I remember going to bed depressed on Election Day, 2000. NBC, which I had trusted, called the election for Bush, and, unable to deal with it, I went to sleep.
I do that sometimes: sleep in order to deal with things that are inconceivable. When I was a freshman in high school, the senior class president committed suicide on a dark day in February. He hung himself from the stairwell of his dorm (it was a boarding school) with a belt, leaving his dormmates to find him. It is one of those moments that I remember vividly. I was sitting in front of my computer in my bedroom, doing an assignment for Mr. Jones' history class, which I hated because I hated Mr. Jones. Mr. Jones thought that any use of the verb "to be" made the sentence passive, and therefore utterly unacceptable.
But Mr. Jones had assigned us something on the Black Plague. I remember the phone ringing as I opened up google - this was back when google was cutting edge, the hot new thing. I of course didn't answer. Then, I remember typing in "the black p". I got as far as 'p', and my mom came up the stairs, the portable phone in hand. She looked serious. I took the phone from her, and I remember that she sat down on my bed, which I thought was unusual at the time. Why was she lingering like this?
The person on the phone was my adviser. She told me what had happened. Not the belt and all that, that I learned later.

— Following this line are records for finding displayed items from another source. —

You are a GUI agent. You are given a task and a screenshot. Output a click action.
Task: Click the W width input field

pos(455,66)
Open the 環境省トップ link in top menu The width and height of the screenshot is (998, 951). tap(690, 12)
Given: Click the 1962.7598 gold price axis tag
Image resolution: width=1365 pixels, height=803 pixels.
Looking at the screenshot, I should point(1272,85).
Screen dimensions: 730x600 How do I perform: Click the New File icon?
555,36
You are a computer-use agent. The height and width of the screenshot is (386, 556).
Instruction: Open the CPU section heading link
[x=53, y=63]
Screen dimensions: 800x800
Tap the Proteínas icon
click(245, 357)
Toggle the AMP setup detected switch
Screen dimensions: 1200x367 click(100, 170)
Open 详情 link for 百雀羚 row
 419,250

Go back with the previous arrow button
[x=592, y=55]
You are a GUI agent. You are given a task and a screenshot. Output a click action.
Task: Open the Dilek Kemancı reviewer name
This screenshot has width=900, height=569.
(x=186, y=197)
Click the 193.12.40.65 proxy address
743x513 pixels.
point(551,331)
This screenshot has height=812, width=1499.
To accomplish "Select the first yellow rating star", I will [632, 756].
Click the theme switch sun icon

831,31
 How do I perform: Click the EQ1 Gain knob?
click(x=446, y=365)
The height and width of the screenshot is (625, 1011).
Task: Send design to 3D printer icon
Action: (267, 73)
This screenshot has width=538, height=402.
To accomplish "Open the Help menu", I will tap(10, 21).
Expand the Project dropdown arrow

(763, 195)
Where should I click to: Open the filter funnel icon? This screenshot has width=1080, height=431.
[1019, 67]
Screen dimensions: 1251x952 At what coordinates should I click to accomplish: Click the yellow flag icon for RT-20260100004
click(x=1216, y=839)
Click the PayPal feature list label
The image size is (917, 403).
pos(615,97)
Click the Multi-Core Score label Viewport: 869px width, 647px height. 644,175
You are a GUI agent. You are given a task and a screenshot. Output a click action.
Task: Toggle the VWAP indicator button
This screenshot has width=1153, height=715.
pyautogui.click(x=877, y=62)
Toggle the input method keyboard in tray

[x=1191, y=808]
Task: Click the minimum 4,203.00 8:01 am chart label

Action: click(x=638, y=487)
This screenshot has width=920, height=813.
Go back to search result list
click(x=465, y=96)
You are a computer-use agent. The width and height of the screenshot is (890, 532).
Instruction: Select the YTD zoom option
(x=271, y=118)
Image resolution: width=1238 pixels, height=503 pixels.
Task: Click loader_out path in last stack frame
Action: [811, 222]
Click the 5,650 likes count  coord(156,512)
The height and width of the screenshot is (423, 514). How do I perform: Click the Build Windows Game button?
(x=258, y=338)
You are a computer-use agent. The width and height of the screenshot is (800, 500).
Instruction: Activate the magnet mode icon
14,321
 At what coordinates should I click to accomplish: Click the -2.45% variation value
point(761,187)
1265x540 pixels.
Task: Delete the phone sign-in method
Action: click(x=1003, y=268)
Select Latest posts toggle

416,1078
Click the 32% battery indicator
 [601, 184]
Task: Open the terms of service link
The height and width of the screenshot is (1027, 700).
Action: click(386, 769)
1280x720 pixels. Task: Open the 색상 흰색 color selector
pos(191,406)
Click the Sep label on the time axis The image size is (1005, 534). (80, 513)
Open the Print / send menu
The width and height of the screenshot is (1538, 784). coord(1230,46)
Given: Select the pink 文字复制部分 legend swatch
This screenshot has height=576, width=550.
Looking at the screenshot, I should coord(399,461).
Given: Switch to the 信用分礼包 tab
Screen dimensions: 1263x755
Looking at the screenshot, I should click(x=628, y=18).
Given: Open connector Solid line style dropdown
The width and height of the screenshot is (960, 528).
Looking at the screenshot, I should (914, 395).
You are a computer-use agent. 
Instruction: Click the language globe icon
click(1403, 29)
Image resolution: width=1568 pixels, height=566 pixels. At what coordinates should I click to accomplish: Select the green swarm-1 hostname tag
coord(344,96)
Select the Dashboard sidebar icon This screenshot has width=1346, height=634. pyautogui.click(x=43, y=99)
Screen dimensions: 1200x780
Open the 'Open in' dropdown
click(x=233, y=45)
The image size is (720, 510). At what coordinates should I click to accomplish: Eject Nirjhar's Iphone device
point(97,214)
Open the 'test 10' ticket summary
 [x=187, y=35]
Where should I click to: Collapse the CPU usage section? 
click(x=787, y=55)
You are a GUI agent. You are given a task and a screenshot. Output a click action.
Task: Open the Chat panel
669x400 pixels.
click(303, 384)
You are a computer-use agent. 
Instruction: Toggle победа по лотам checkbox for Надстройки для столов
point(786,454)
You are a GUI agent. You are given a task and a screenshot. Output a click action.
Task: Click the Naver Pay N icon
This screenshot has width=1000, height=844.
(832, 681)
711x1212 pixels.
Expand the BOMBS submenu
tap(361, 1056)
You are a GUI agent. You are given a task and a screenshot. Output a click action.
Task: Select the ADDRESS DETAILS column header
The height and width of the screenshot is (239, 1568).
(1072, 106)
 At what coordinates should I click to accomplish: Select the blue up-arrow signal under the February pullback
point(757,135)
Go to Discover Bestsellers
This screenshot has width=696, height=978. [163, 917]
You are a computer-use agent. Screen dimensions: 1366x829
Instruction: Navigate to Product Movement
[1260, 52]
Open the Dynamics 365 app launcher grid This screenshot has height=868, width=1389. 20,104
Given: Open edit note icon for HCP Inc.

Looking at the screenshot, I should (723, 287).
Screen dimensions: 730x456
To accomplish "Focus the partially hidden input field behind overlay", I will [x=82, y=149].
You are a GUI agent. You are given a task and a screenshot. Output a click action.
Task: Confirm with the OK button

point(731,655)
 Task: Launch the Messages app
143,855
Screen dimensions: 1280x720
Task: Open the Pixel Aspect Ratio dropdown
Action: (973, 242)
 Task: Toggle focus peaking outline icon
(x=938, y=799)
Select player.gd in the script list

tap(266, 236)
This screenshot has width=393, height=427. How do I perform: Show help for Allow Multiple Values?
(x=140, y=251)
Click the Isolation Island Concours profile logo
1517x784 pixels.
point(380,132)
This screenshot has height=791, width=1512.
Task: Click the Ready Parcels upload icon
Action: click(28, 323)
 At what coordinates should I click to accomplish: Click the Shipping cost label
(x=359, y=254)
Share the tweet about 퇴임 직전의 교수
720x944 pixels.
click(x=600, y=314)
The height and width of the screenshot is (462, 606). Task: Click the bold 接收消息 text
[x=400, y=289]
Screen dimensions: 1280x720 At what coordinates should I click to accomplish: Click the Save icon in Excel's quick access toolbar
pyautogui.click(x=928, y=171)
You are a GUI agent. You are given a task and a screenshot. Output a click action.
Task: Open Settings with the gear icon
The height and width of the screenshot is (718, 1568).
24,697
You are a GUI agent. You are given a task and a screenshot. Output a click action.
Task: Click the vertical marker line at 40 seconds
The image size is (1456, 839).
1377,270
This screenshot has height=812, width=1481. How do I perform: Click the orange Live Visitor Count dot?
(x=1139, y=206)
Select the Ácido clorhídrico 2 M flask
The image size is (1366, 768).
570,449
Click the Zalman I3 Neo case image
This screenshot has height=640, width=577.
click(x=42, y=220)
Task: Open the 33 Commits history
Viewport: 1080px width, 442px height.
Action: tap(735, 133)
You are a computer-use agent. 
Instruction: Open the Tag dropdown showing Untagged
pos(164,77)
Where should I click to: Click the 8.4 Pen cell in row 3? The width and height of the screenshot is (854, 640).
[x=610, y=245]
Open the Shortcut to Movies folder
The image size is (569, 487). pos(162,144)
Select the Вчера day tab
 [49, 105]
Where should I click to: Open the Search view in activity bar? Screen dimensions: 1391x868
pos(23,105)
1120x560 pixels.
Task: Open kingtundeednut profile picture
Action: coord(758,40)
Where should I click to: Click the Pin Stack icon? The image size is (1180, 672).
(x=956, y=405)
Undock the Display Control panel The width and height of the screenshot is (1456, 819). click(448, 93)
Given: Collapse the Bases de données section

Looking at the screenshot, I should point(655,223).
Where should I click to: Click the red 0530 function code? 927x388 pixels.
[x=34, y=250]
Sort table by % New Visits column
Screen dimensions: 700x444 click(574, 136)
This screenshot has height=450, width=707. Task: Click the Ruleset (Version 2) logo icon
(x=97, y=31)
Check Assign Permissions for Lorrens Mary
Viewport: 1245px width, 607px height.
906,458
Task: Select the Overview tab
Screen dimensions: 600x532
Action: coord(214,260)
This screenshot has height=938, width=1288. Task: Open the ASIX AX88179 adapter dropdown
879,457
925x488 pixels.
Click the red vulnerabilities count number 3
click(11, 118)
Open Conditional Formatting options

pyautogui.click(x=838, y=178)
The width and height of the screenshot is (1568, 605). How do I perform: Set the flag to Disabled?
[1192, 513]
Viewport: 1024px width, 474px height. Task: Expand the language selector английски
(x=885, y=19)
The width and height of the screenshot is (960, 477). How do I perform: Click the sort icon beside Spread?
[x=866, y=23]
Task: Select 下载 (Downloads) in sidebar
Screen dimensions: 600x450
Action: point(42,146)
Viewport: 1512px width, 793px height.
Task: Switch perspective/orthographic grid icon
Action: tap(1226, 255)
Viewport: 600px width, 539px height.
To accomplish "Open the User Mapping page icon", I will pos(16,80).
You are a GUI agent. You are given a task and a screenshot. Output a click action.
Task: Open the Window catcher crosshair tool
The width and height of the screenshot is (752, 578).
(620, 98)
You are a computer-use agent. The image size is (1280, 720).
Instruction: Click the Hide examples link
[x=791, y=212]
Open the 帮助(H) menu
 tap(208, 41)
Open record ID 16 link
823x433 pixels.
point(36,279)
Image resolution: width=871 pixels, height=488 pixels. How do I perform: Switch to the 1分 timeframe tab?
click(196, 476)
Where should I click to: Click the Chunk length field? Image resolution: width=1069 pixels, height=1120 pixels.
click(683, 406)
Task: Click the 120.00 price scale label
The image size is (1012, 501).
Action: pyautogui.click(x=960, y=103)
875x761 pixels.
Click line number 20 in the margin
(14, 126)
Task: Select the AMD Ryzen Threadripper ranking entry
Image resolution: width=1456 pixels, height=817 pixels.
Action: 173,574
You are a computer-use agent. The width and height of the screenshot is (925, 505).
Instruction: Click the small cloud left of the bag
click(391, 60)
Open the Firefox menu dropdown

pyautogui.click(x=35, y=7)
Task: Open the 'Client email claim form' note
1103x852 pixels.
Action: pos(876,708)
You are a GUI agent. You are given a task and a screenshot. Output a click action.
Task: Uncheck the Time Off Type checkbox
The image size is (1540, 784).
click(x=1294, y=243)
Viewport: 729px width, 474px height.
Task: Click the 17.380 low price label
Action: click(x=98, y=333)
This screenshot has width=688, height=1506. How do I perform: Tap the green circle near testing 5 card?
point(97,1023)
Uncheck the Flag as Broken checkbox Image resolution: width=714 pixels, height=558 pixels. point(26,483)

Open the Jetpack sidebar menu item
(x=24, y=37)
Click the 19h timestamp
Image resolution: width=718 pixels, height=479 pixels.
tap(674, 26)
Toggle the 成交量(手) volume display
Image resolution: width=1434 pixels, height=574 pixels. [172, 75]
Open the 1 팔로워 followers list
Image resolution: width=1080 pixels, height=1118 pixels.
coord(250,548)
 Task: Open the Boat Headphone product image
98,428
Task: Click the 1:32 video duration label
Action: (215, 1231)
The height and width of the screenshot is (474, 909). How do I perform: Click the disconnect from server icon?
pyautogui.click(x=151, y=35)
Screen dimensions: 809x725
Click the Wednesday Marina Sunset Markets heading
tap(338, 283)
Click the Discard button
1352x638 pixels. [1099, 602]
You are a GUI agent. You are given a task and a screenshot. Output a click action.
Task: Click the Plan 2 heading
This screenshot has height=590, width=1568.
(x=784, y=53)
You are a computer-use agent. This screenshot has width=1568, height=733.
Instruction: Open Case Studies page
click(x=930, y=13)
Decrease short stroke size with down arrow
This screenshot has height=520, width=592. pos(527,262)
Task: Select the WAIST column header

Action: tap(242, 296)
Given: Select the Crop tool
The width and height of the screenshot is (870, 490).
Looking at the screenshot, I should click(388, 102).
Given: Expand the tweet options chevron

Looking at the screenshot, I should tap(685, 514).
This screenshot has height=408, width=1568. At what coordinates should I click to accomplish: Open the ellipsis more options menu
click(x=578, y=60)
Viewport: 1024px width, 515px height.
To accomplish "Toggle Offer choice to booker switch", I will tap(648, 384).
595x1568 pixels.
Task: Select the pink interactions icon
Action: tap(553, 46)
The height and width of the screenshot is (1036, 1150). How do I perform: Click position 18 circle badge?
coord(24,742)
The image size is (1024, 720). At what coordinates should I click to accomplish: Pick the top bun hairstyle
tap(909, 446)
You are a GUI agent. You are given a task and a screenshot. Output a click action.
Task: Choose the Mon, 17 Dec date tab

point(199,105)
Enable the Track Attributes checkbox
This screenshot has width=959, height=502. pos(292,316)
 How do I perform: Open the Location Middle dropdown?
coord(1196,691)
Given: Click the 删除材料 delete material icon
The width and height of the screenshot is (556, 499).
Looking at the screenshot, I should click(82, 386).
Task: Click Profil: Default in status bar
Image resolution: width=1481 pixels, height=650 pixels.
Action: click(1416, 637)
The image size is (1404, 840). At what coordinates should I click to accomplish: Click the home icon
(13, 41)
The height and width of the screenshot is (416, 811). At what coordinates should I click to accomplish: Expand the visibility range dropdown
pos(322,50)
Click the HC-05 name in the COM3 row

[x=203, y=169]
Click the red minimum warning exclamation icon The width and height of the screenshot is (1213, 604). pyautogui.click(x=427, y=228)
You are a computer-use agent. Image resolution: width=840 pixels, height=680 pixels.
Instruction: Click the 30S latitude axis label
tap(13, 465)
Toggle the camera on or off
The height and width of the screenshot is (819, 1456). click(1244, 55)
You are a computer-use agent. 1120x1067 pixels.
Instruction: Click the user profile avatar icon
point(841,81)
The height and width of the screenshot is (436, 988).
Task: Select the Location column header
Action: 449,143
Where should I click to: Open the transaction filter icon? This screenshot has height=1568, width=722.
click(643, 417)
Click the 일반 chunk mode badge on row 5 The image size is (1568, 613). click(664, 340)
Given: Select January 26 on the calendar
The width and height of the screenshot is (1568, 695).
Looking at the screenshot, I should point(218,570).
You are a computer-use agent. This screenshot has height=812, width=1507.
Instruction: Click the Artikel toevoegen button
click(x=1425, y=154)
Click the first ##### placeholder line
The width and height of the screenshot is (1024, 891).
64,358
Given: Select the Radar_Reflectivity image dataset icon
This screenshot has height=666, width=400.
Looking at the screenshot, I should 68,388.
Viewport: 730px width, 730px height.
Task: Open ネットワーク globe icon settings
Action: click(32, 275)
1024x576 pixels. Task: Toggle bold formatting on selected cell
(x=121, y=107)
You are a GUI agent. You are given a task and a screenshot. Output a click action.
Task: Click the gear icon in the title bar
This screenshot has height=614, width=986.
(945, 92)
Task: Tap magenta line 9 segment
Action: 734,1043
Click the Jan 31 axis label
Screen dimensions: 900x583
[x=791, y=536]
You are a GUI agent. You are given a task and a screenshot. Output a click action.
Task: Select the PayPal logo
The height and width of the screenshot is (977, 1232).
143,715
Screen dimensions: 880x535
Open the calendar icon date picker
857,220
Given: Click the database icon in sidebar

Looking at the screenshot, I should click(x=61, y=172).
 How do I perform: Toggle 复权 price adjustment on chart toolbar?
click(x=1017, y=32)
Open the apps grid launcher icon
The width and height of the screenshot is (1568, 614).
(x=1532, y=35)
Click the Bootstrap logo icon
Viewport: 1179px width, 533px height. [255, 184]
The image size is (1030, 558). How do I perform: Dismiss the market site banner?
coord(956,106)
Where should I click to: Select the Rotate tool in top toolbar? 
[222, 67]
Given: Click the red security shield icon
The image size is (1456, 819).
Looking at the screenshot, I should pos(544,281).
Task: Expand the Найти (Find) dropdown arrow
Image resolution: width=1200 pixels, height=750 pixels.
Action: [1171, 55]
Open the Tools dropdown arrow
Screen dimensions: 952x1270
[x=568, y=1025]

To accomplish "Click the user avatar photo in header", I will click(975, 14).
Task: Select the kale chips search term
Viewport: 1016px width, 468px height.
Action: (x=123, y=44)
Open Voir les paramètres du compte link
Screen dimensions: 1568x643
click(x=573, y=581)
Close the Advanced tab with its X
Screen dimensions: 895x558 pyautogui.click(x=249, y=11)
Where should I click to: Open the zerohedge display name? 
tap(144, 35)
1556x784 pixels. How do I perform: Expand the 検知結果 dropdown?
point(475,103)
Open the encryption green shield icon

But she told me about the suicide and after a short conversation, we hung up.
I realized why my mother was there; she wanted to talk to me, to make sure I was ok. I was, I thought. I did not know him well, only a few months. I had not actually ever talked to him. The most I ever heard him say was when he spoke at an all-school meeting at the beginning of the year, to welcome everyone. But still, I knew that I could not really handle the news I had just heard. It would not sink in. So I went to sleep. That moment, right then, without brushing my teeth or anything, I got in my bed and slept, somehow able to sleep.
It is perhaps a deficiency of humanity for me to admit that my reaction when George W. Bush was elected was similar to that of hearing of a peer's suicide. But for me, I genuinely felt, and feel, like Bush has hurt millions of people through his policies and his rhetoric. I think he has put the lives of many millions more at risk. The thing was, Bush didn't hide what he was thinking; if you were listening, you knew exactly what he was going to do. And what he was going to do scared me to death.
What he has actually done has scared me even more.